🤖 AI Summary
This study addresses a critical gap in knowledge distillation for machine translation by incorporating environmental impact alongside translation quality. While existing work primarily focuses on performance, it largely overlooks computational costs and associated carbon emissions, hindering informed method selection under resource constraints. To bridge this gap, the paper introduces Machine Learning Carbon Accounting (MLCA) into distillation decision-making, proposing a holistic model that quantifies emissions across the entire lifecycle—including teacher training, distillation, and inference—accounting for both energy consumption and hardware manufacturing. The analysis reveals that distillation dominates emissions in small-scale deployments, whereas inference becomes predominant at scale. Furthermore, word-level distillation consistently achieves a better trade-off between translation quality and carbon footprint than sequence-level approaches, leading to a reproducible protocol for environmentally conscious distillation method selection.
📝 Abstract
Knowledge distillation (KD) is a tool to compress a larger system (teacher) into a smaller one (student). In machine translation, studies typically report only the translation quality of the student and omit the computational complexity of performing KD, making it difficult to select among the many available KD choices under compute-induced constraints. In this study, we evaluate representative KD methods by considering both translation quality and computational cost. We express computational cost as a carbon footprint using the machine learning life cycle assessment (MLCA) tool.
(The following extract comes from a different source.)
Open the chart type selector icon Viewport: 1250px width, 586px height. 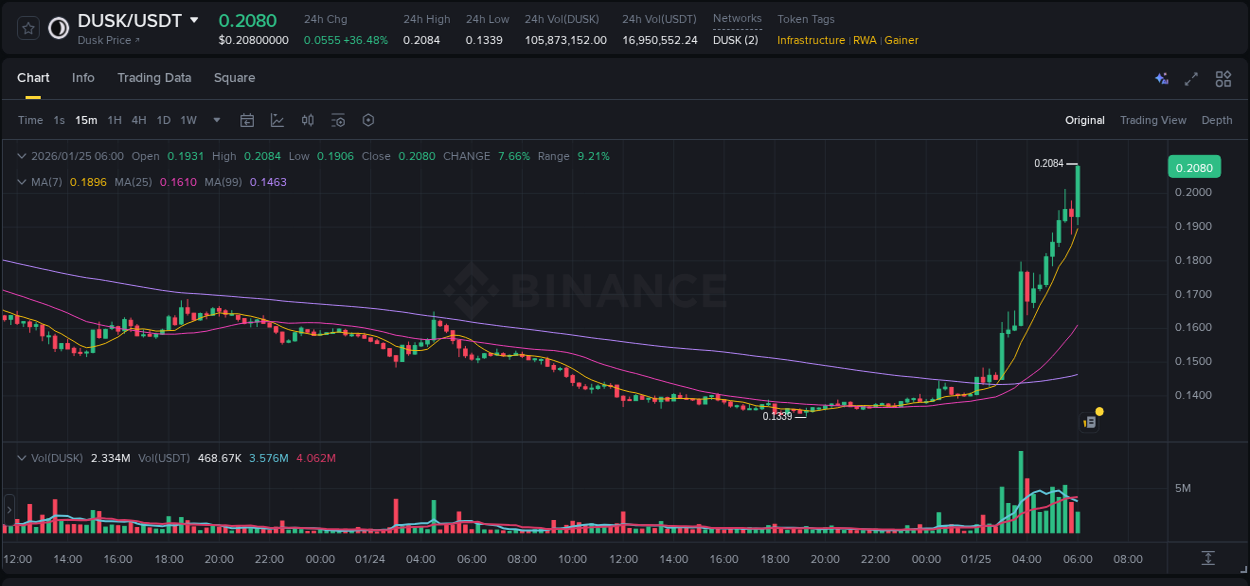[x=277, y=120]
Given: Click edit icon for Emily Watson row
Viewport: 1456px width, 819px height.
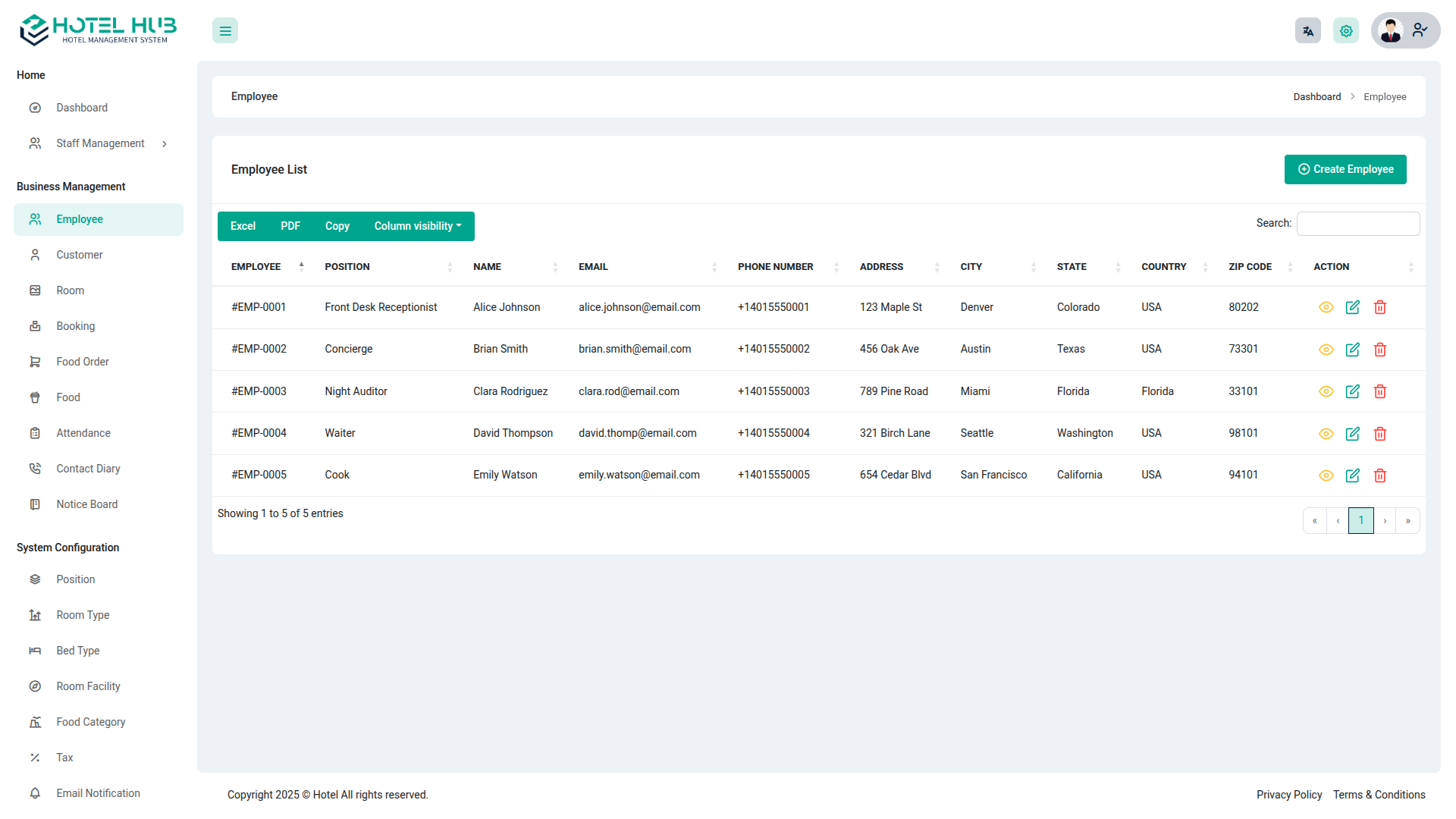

This assessment accounts for runtime operational emissions and amortized hardware production costs throughout the KD model life cycle (teacher training, distillation, and inference). We find that (i) distillation overhead dominates the total footprint at small deployment volumes, (ii) inference dominates at scale, making KD beneficial only beyond a task-dependent usage threshold, and (iii) word-level distillation typically offers more favorable footprint-quality trade-offs than sequence-level distillation. Our protocol provides reproducible guidance for selecting KD methods under explicit quality and compute-induced constraints.